Карнавал и мениппея заслонили от внимания Бахтина кошмар, помешав задуматься о том, что кошмар — не нейтральная рамка, что он не сводим к проявлениям особенностей жанра, но что для воспроизведения этого специфического ментального состояния автору требуются особые формы повествования, особые приемы и эффекты.
399
Там же, с. 234.
Сатира на кошмар
С точки зрения Бахтина, все формы девиантного поведения, описываемые Достоевским, оказываются формальным требованием жанра [400] . Именно из-за мениппеи, для которой «(…) очень характерны сцены скандалов, эксцентрического поведения…», эти последние занимают столь большое место в творчестве писателя [401] . Итак, виновным в психологическом экспериментировании оказывается не классик русской литературы, на которого мог, конечно, бросить тень его интерес к патологическим психическим состояниям и крайним проявлениям преступных страстей человеческих (в особенности если причина этого интереса оставалась неясною), но всемогущий жанр мениппеи, во власть которого безотчетно отдался писатель.
400
«(…) впервые появляется и то, что можно назвать психологическим экспериментированием: изображение необычных, не нормальных морально-психических состояний человека — безумий всякого рода (…) раздвоения личности, необузданной мечтательности, необычных снов, страстей, граничащих с безумием., самоубийств и т. п. Все эти явления имеют в мениппее не узкотематический, а формально-жанровый характер. Сновидения, мечты, безумие разрушают эпическую и трагическую целостность человека и его судьбы: в нем раскрываются возможности иного человека и иной жизни, он утрачивает свою завершенность и однозначность, он перестает совпадать с самим собой. Сновидения обычны и в эпосе, но там они — пророческие, побуждающие или предостерегающие — не выводят человека за пределы его судьбы и его характера, не разрушают его целостности. Конечно, эта незавершенность человека и его несовпадение с самим собой в мениппее носят еще довольно элементарный и зачаточный характер, но они уже открыты и позволяют по-новому увидеть человека. Разрушению целостности и завершенности человека способствует и появляющееся в мениппее диалогическое отношение к самому себе (чреватое раздвоением личности)» (Бахтин, Поэтика…, с. 156). Оставляя в стороне вопрос о том, чем все сказанное относительно пограничных состояний и страстей специфично для мениппеи, а не для греческой трагедии, отметим это редкое место, в котором Бахтин признает, что диалогичность может быть опасна и исполнена не только гуманистического пафоса.

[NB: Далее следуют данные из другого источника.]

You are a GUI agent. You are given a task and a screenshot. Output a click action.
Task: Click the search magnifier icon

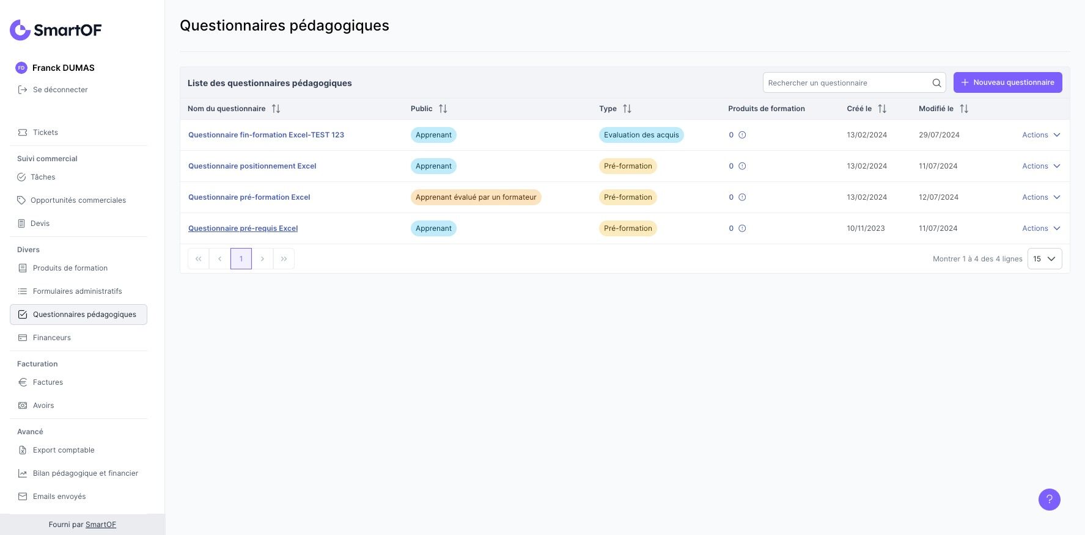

Попытка философа, живущего в сталинском кошмаре, создать гуманистическую вселенную, что не может не вызывать уважения. Но выбор Достоевского в качестве материала не был удачен.
401
Там же, с. 157. И все же критик постоянно ощущал активное сопротивление своего материала и старался объясниться по этому поводу с читателем, как, например, вот в этом месте, где ощущение неполного — мягко говоря — соответствия между произведениями Достоевского и концепцией мениппеи Бахтину приходится приписать иронии, которая тоже в конечном счете объявляется чертою жанра: «Можно даже сказать, что жанр мениппеи раскрывает здесь свои лучшие возможности, реализует свой максимум. (…) Достоевский не писал и пародии на жанр, он использовал его по прямому назначению. Однако нужно заметить, что мениппея всегда — в том числе и древнейшая, античная — в какой-то мере пародирует себя самое. Это один из жанровых признаков мениппеи» (Там же, с. 189).